▸ **WHAT THE TASK REQUIRES**:
Print the part of the listing below that opens with the line containing "Click the R1 bumper icon" and closes with the line containing "[x=1746, y=821]", keeping both of those lines and every character unchanged.
/---
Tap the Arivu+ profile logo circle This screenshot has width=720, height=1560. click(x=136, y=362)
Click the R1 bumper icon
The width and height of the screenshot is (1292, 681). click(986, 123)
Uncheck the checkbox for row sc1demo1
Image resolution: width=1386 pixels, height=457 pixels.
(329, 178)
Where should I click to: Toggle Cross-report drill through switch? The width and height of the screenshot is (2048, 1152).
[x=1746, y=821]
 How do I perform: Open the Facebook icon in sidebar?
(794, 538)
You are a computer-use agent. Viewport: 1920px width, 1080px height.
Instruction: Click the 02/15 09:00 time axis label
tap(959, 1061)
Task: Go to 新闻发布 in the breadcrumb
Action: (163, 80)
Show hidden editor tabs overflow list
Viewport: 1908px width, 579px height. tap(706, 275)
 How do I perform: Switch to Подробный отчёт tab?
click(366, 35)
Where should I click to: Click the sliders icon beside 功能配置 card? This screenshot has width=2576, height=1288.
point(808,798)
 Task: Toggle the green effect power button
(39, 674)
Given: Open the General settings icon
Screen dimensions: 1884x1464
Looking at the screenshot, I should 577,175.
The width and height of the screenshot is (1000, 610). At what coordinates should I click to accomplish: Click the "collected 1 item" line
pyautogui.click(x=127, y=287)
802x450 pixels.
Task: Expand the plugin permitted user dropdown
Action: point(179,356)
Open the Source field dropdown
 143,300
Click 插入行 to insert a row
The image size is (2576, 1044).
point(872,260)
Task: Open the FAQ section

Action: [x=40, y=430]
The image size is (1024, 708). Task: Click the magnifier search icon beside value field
\---
▸ **REPLY**:
Click the R1 bumper icon
The width and height of the screenshot is (1292, 681). click(986, 123)
Uncheck the checkbox for row sc1demo1
Image resolution: width=1386 pixels, height=457 pixels.
(329, 178)
Where should I click to: Toggle Cross-report drill through switch? The width and height of the screenshot is (2048, 1152).
[x=1746, y=821]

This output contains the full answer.